__Source extract__.
|---|
The primary objectives of this study were to (a) examine how consistent graduate student clinicians are in using a 3-point scale to judge speech errors produced by children and (b) explore whether consistency between listeners differed across ratings assigned to accurate productions, close approximations, and inaccurate productions. We captured ratings across a range of speech sound errors, in contrast to past work that focused on a narrow set of error patterns (Klein et al., 2012; Munson et al., 2012; Wolfe et al., 2003). The rationale for this approach is that children with SSD produce a wide variety of errors, which can be challenging to judge perceptually, particularly for graduate student clinicians with limited experience. Since clinicians heavily rely on their auditory perception, there is a need to better understand how graduate student clinicians develop these skills. We predicted that, on average, graduate students would reach moderate to substantial agreement given previous findings which found moderate reliability between graduate student ratings when specific rating criteria were not provided (Klein et al., 2012). We also anticipated that graduate students would have the highest agreement for accurate productions and the lowest agreement for close approximations.
|---|
__Extracted data__.
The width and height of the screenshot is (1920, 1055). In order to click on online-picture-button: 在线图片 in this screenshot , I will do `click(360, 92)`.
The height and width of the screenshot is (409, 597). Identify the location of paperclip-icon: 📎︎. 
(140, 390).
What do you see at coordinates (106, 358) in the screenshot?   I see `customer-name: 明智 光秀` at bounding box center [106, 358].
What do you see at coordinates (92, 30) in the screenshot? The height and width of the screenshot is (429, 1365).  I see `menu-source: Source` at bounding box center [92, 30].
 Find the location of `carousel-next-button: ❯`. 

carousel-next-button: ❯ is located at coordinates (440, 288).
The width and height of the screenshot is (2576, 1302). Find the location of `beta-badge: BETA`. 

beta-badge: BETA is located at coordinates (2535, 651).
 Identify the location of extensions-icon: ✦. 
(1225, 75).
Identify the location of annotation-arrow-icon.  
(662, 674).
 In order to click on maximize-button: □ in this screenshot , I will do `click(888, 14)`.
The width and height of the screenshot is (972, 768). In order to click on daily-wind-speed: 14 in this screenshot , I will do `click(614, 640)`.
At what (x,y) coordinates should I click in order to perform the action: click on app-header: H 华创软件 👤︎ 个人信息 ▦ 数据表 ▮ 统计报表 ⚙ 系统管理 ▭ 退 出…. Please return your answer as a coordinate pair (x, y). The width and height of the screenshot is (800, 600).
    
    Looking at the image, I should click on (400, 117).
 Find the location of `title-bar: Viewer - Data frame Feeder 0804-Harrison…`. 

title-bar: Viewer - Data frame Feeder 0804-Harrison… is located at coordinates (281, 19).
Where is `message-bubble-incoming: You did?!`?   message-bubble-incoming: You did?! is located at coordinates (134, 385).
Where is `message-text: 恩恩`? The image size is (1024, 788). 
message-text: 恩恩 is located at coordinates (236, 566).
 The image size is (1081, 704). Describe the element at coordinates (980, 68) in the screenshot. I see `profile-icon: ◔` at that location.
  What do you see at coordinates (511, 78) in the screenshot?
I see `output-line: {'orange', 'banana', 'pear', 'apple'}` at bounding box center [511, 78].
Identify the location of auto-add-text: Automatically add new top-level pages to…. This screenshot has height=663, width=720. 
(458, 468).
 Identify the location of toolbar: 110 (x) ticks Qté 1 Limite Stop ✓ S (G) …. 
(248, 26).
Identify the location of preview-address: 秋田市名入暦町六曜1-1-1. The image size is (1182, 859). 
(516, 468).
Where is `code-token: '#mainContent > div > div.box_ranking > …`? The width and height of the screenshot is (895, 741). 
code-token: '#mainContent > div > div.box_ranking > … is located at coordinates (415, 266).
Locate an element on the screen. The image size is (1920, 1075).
|---|
__Activity__. In the text above, which type of production did the researchers expect graduate students to agree on least?

__Result of this exercise__. Close approximations.